Ataque dos Cães (2021) - Crítica
Por vezes, o protagonismo de Power of The Dog, no original, é irreconhecível pelo diluído tempo em tela de cada ator. Inclusive pela narração em off que abre o longa vindo de um suposto coadjuvante. O filme de Campion, entretanto, lida desde o início pela latente presença durante a ausência. Nos gestos e olhares. Na paisagem. Algo só percebido ao final de sua projeção, entretanto, é que todo o longa se passa pelos olhos de um personagem. O próprio ambiente servindo de materialização para seu inconsciente. E aí se define o protagonista. É o Phil, de Benedict Cumberbatch.
E por que a atribuição de um protagonista é tão importante aqui? Justamente pela onipresença dele pelo filme. Mesmo que não o vejamos. Todo o resto reage a ele, passiva e temerosamente. Na aridez inóspita da Montana pós-conquista do Oeste (ou Nova Zelândia), a habitação isolada dos Burbank, dois criadores de gado, já reflete o estado de mundo de ambos. A distribuição de força entre os dois já é expressa logo em sua primeira interação, assim como sua personalidade. Phil demonstra afetuosidade, mas intimidação a seu irmão mais novo, George (Jesse Plemons) que aceita condescendentemente a agressividade verbal lhe dirigida pelo irmão. A informação aqui é de familiaridade, mas não proximidade. Enquanto um se veste mais de acordo com o ambiente, esquálido e primitivo, o outro atravessa as planícies conduzindo o gado com um terno negro sob o sol. A ambiguidade clara é de civilização contra a selvageria. Mas implicitamente, a intenção de Campion, autora total do projeto como diretora e roteirista, é a de interpretação de papéis.

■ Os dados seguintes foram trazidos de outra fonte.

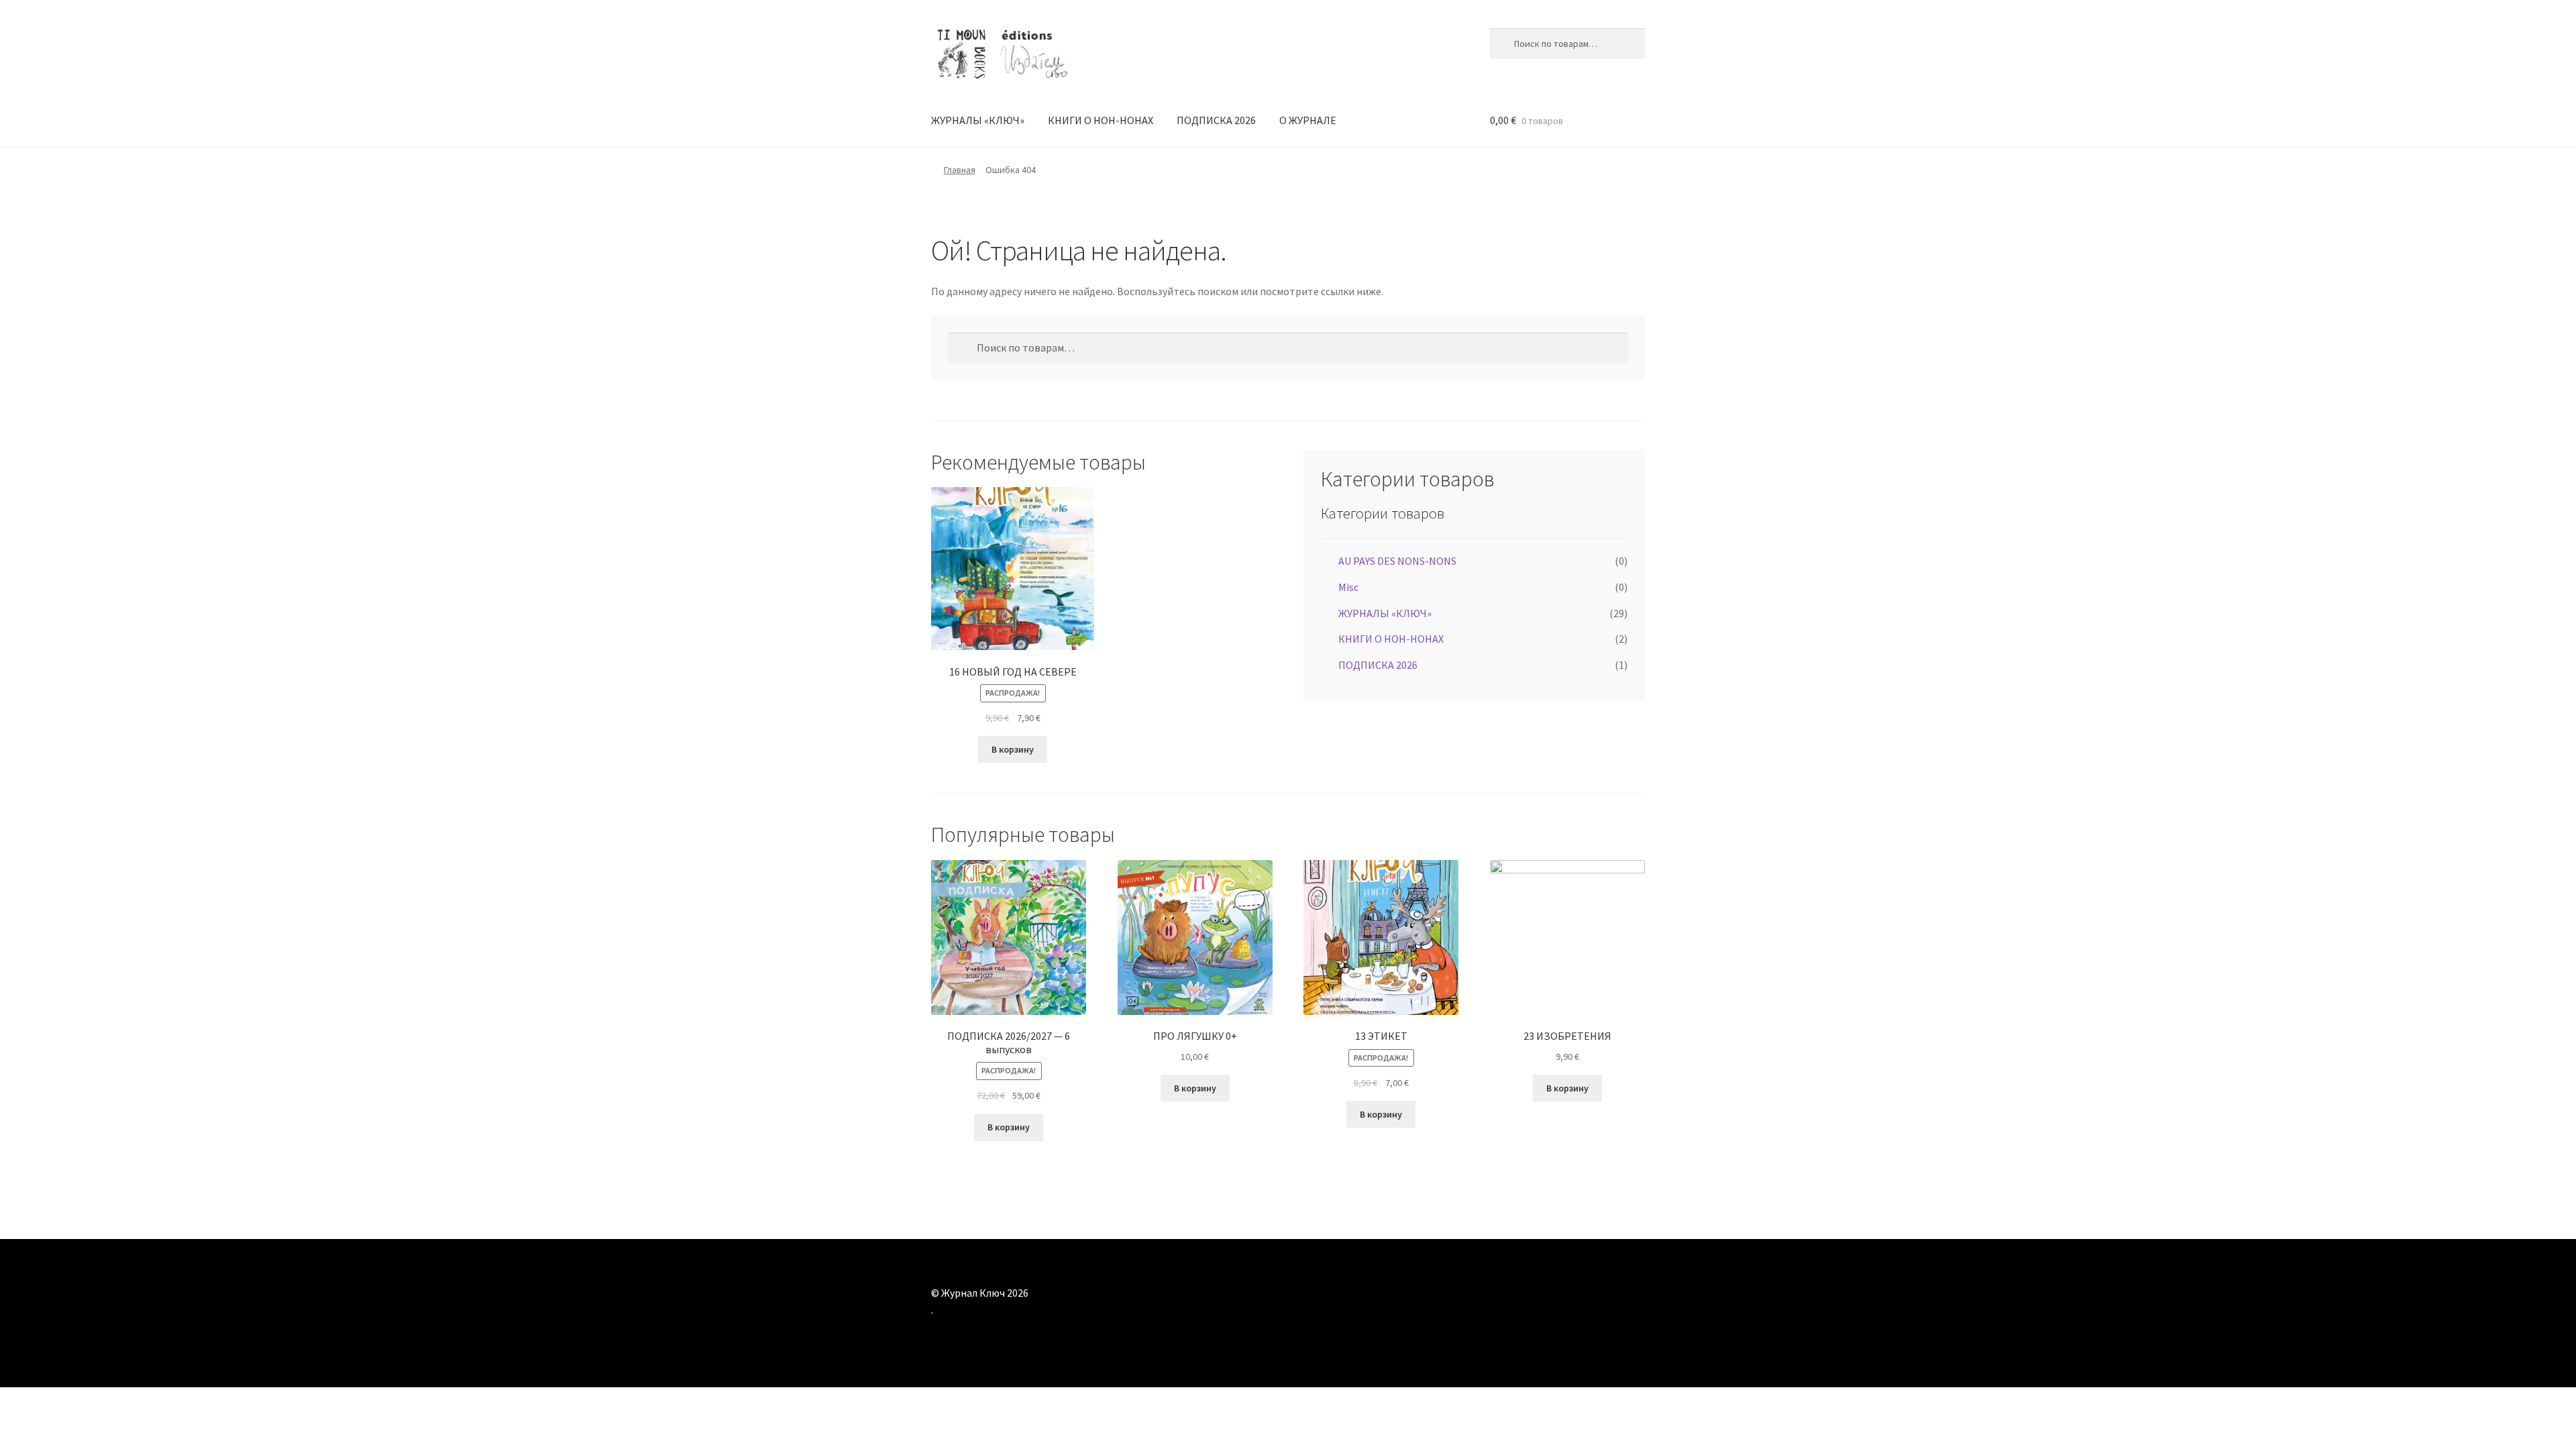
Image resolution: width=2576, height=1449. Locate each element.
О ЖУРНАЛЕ (1307, 120)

Isso para apresentar a temática principal da obra, que é a Desconstrução de Mitos. Phil não hesita em mencionar Bronco Henry a cada lembrança que lhe surja na cabeça, seja para comparar como ameaça ou recordar com saudosismo. No entanto, nunca vemos nenhuma foto do sujeito. Ele preenche o espaço através do que ensinou aos irmãos, mas principalmente por como marcou Phil. Suas palavras são de devoção, e seus atos, quando sozinho, também sugerem um sentimentalismo recatado e reprimido.
É a mesma dinâmica que busca criar com o Peter Gordon de Kodi Smit-McPhee, sempre explodindo em uma agressividade exterior, como um animal enclausurado. A psicologia ensina que a cólera externa um tumulto interno de inibição. Quando Phil busca, mesmo que de modo hostil, confabular inutilmente com seu soturno irmão, seu olhar sempre expressa a fragilidade da frustração na irmandade que se distancia. Mas ele nunca diz. George, casando-se, já deixa claro sua emancipação da apropriação de Phil. Os quartos separam-se e uma chave os bloqueia definitivamente. A recriação da relação que teve com Bronco é canalizada em Peter, uma nova busca por emotividade naquela rotina crua, ainda que o álibi seja justamente o de engrossar o afeminado Peter.
Curiosamente, é justamente Peter que reconhece a forma do cão nas montanhas que circulam a fazenda, para surpresa de Phil. Isso é o que finalmente os iguala, e admira o personagem de Cumberbatch como jamais conseguiu fazer seu irmão, que se veste e fala com polidez, mas nunca conseguiu se nivelar intelectualmente com ele - um graduado em filologia clássica, como é posteriormente revelado. Por que alguém de natureza culta e potencial cognitivo se isolou naquele vale e vive como um bruto? Tudo está nas sutilezas de Campion, a cada quadro, assim como na trilha gutural e dolorosa de Jonny Greenwood, que exala perigo e desolação a cada acorde.
Nas interações entre Phil e Peter, Campion emula o erotismo masculino de Claire Denis em Beau Travail, com homens desnudos, suados e sujos dividindo o espaço de descanso ou então de banho no rio, enquanto é justamente Phil que procura a solidão para suas raras lavagens, na suave cena em que parece dançar com um pano que roça seu corpo. Isso aliado a uma câmera que sobrevoa a paisagem num tom Malickiano de melancolia e contrastes luzidios, enquanto desmistifica o herói do oeste como o clássico High Noon, reconhecendo, porém, seu papel primordial, ainda que fantasioso, para erigir o folclore idealizado ao redor da figura do cowboy grosso e eficiente como único modo de vida e progresso naquela circunstância. Como vítima, não algoz.
Phil é o cowboy do século passado exposto à óptica do XXI: um homem retraído dentro dos próprios desejos, os expelindo na forma de brutalidade e rancor. Num gênero revivido, a tendência é a autorreferência. E Campion encontra nisto a abordagem correta para o revisionismo na mitologia do faroeste.